Speaker
Description
Following the release of ChatGPT at the end of 2022, last year has been largely dominated by the advent of Large Language Models (LLMs) and their potential benefits and risks. The focus of the lexicographic community, for example at the Asialex and eLex10 conferences, was set mainly on whether and how LLMs can help (or replace) dictionary compilation and the threats they pose to the future of lexicography (e.g., de Schryver, 2023; Jakubíček & Rundell, 2023; Nichols, 2023; McKean & Fitzgerald, forthcoming; Rundell, forthcoming). On the other hand, relatively little attention was devoted to whether or how lexicography can contribute to enhancing LLMs (e.g., Kernerman, Asialex 2023). This paper will overview both trends and propose a more active role for the latter, i.e., to the lexicographic enhancement of LLMs.
The research carried out by the first group of authors mentioned above has mostly evolved around testing LLM performance of typical lexicographic tasks and evaluating the results in comparison with professional human input. These experiments included the suggestion of headwords, multiword expressions and inflected forms, sense disambiguation, creation (and recreation) of definitions, generation of usage examples, provision of citations, labels and pronunciation, etc. The overall conclusions shared by those authors have been that the (current) quality of the output was “not up to the standard of human editorial work”, as summarized by McKean & Fitzgerald (forthcoming), who also pointed out the flaws and weaknesses of LLMs in general, and recommended to implement a research program for “developing and testing prompts for common tasks, build an evaluation set to judge outcomes (which might also be useful to judge the output of human editors), and test new models and tools as they become available.”
However, the general concerns about LLMs cover a wide range of strong ethical, technical, legal, environmental, and economical issues. To begin with, most of the massive amounts of data needed for language model training stem heavily from web-crawled corpora that are often inflicted by diverse flaws, including inconsistency, bias, need to clean “noise”, and lacking knowledge of the source and usage license. (Multilingual LLMs, in particular, also risk applying data that has been generated automatically by machine translation engines and was not post-edited properly.) For languages other than English and the most major ones, relevant data might be scarce.
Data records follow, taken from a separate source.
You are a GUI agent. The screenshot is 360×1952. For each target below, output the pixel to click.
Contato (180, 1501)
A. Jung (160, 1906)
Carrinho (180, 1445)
The training process itself is very costly, as regards experts, time and GPU consumption (which also leads to worse computational pollution). They require the implementation of comprehensive post-editing and fine-tuning, whereas the outcomes are still liable to suffer from “hallucinations” that amount to deceptive fluency. Thus, the results can usually not be used for professional purposes because of unreliable performance and
potential copyright infringement.
On the other hand, quality lexicographic resources feature systemic, high-value and trustworthy linguistic data that can substantially enhance language model development, injecting greater precision, efficiency and reliability, reducing the needs for masses of data and substantial post-editing, and contributing to quality evaluation as well as to increased savings on all fronts. Detailed components and aspects such as sense division, multiword expressions, definitions, examples of usage, register and domain classification, syntactic patterns, semantic labels, grammatical categorization, and others, depict language meticulously and faithfully, and accurate translation equivalents empower multilinguality and cross-lingual linkage.
For example, the principal concepts introduced by the English learner’s dictionary pioneers in the 1930s (cf. Cowie, 1999), and their second wave since the mid-1980s (cf. Hanks, 2012; Adamska Sałaciak & Kernerman, 2016), feature many precious fundamental linguistic insights that are attempted to be achieved with the assistance of enormous amounts of problematic data, e.g., their close attention to phraseology (multiword expressions), examples of usage illustrating typical linguistic patterns, word sense disambiguation in the order of importance and frequency rather than chronologically, and indicating related domains, register, synonyms, antonyms, named entities, etc. as well as corpus-based analysis. Such “ready-made” elements offer invaluable support and facilitation to diverse LLM training, fine-tuning and benchmarking tasks.
Lexicography can therefore play a vital role in reinforcing both LLM performance and users’ trust in LLMs. We will demonstrate how lexicography in the service of LLMs can complement LLMs for lexicography.